Un budget insuffisant

Les grandes villes ne manquent pas d’immeubles sous-exploités, souvent issus du patrimoine de l’Etat, qui auraient pu être très vite transformés en annexes universitaires. De brillants titulaires d’un doctorat capables d’enseigner immédiatement à temps plein attendent, par milliers, un poste depuis des années. Tout était possible en l’espace de ces huit derniers mois, rien n’a été fait.

De prime abord, on serait tenté d’attribuer ce bilan au fait que la crise sanitaire, inédite, a pris de court les bureaucraties universitaires, très semblables à celles qui, depuis vingt ans, entendent piloter les hôpitaux avec le succès qu’on a vu. Mais une autre donnée vient éclairer cette rentrée : les universités accueillent 57 700 nouveaux étudiants, sans amphithéâtre ni salle supplémentaire, sans le moindre matériel, sans le plus petit recrutement d’universitaires et de personnel administratif et technique.
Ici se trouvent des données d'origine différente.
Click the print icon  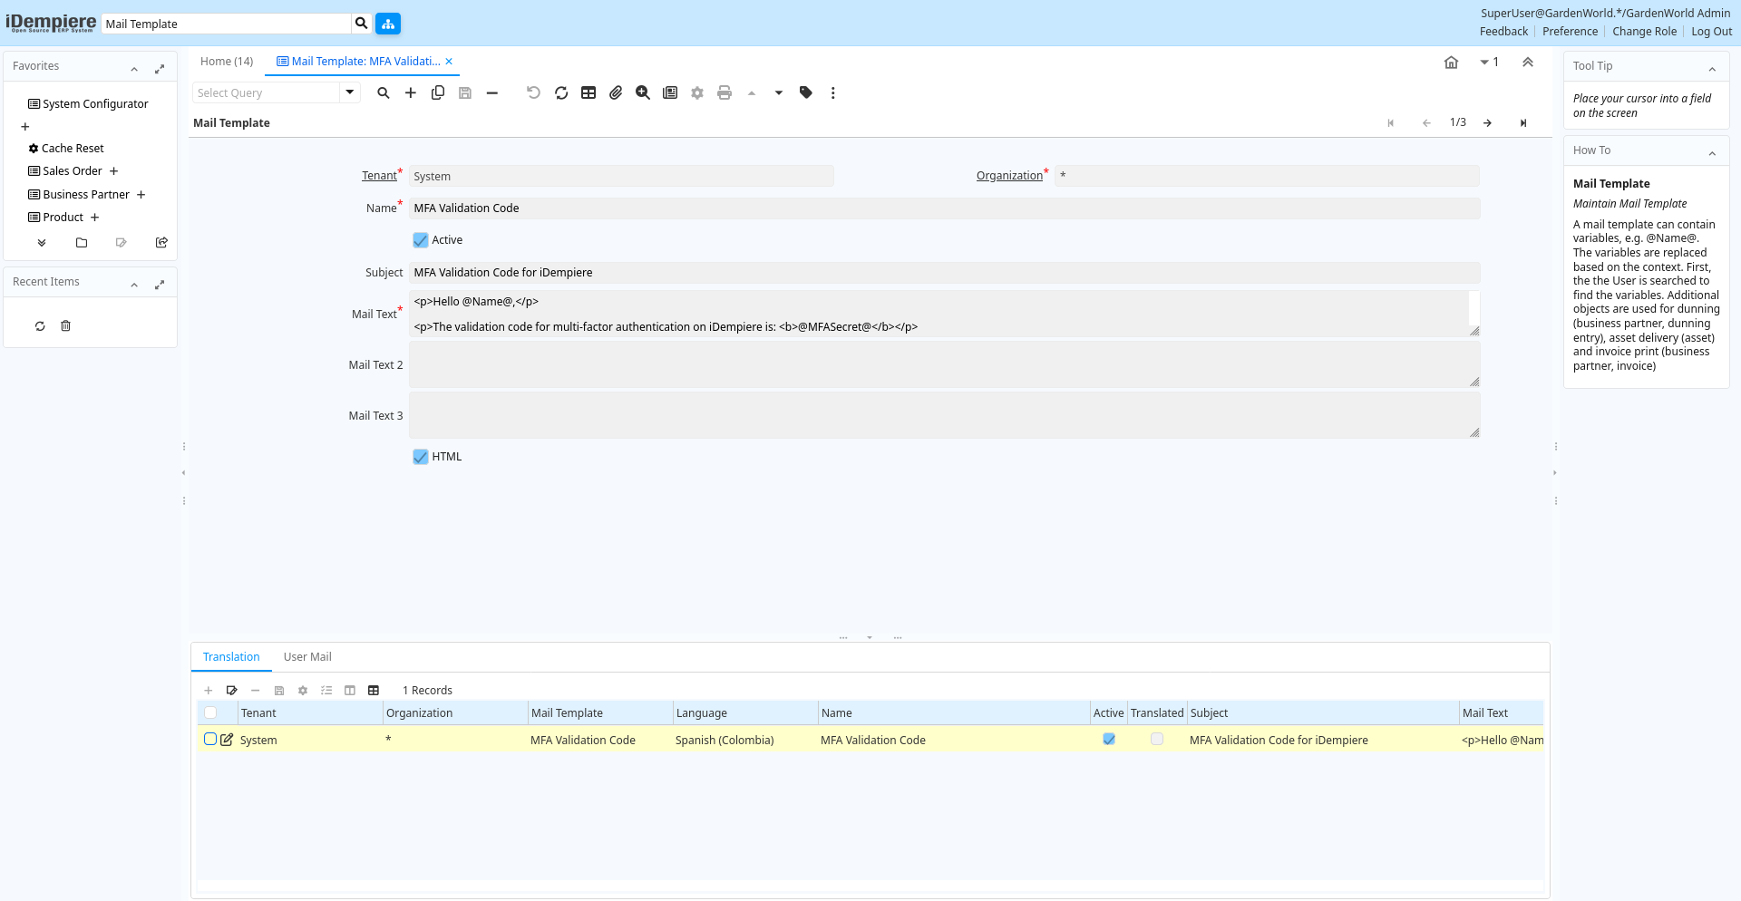[725, 92]
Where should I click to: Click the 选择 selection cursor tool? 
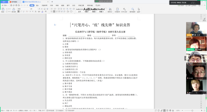tap(139, 10)

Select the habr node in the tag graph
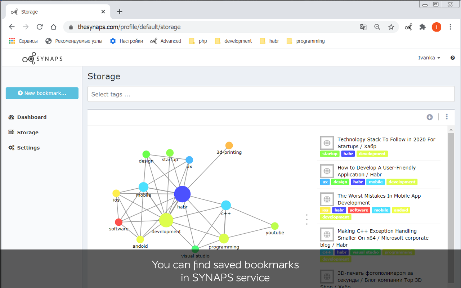click(182, 194)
Ces trois dernières années, le budget des universités a crû de 1,3 % par an, ce qui est inférieur à l’effet cumulé de l’inflation et de l’accroissement mécanique de la masse salariale.

Certains se prévaudront sans doute de l’ « effort sans commune mesure depuis 1945 » qu’est censée manifester la loi de programmation pluriannuelle de la recherche en discussion au Parlement. Las : le projet de budget du gouvernement ne prévoit qu’un accroissement, pour les universités, de 1,1 % en 2021… Du reste, les 8,2 milliards d’euros d’abondement sur dix ans du budget de l’université proviennent des 11,6 milliards d’euros qui seront prélevés dans les salaires bruts des universitaires, en application de la réforme des retraites.
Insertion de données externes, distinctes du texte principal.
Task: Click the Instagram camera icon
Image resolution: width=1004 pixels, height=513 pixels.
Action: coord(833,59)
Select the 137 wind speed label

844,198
Réquisitions et réaménagements

Il y a quinze ans, les statistiques prévisionnelles de l’Etat annonçaient que la population étudiante allait croître de 30 % entre 2010 et 2025 (soit 400 000 étudiants en plus), pour des raisons démographiques et grâce à l’allongement de la durée des études. On aurait donc largement pu anticiper ces 57 700 nouveaux étudiants. Mais rien n’a été fait là non plus, hormis annoncer des « créations de places » qui n’ont jamais été converties en moyens. Le pic démographique n’est pas derrière nous; nos étudiants sont là pour plusieurs années, et les gestes barrières pourraient devoir être maintenus durablement. Le ministère ne peut pas persévérer comme si de rien n’était, voire arguer qu’il est déjà trop tard.

Face à cette situation désastreuse, nous demandons une vaste campagne de recrutement de personnels titulaires dans tous les corps de métiers, tout en amorçant les réquisitions et réaménagements de locaux, afin d’aborder la rentrée 2021 dans des conditions acceptables. Parallèlement, si nous ne voulons pas être en permanence en retard d’une crise, un saut qualitatif est nécessaire. Nous demandons donc, outre un plan d’urgence pour 2021, la création rapide de trois universités expérimentales de taille moyenne (20 000 étudiants), correspondant à ce qui aurait dû être fait pour accueillir 57 700 étudiants dans de bonnes conditions. Cela requiert le recrutement sous statut de 4 200 universitaires et 3 400 personnels d’appui et de soutien supplémentaires, soit un budget de 500 millions d’euros par an.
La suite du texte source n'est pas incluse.